Alright ladies, it's OUR turn.

That's right: it's time to turn the tables on all those chauvinistic guys who order the boob or butt cakes, rendering the female form as nothing more than an object - and an edible one at that! It's time to ogle the MALE form in cake for once, and show them how it feels! You heard me, gentlemen: prepare... to be objectified!! [rubbing hands together] Heheheh. This is gonna be awesome.

Ok, let's start the show!

First up, ladies, check out this sexy little...

Oh.

["Urp"ing noise]

Sorry, sorry. Uh, yeah, Julie B.? This one's really not doing anything for me. In fact, the neck hump area is kind of grossing me out.

 

Not to worry, though; there's more where that came from. Next!

Huh.

Um, Donna B., not that I don't appreciate the liberal use of painted-on under-arm hair (and other hair which I was kind enough to cover - you're welcome) and the whole "good luck on your wedding night" sentiment, but again, this is really having more of the opposite effect on me. Maybe it has something to do with the fact that it looks like the chest of a pasty-white prepubescent.

 

Ohhhkay. Now I just creeped myself out, looking at this. [averting eyes] Next! NEXT!!
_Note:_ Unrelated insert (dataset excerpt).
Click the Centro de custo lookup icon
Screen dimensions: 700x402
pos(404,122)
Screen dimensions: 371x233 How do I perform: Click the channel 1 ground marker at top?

Whoa! I think we just went to the other extreme; this guys looks to be about 70. And is it just me, or does he have a bunch of raisins on his chest? That, or his chest hair has gone all matted and clumpy.

[gagging] Rapidly. Losing. Appetite.

By the way, Amanda E., not that I'm complaining, but I don't think he has any nipples. Again, NOT complaining. Really. Put those raisins down, woman!

 

Oh, look: Tam & Annabel found Mr. Heard-it-through-the-grapevine's bottom half, and it begs the question...

Is acupuncture ever a good package deal? Just wondering.

 

Ok, this is ridiculous. I don't feel like we've objectified any guys at all with these cakes! Sarah W., you're our last hope. Bring it, sistah.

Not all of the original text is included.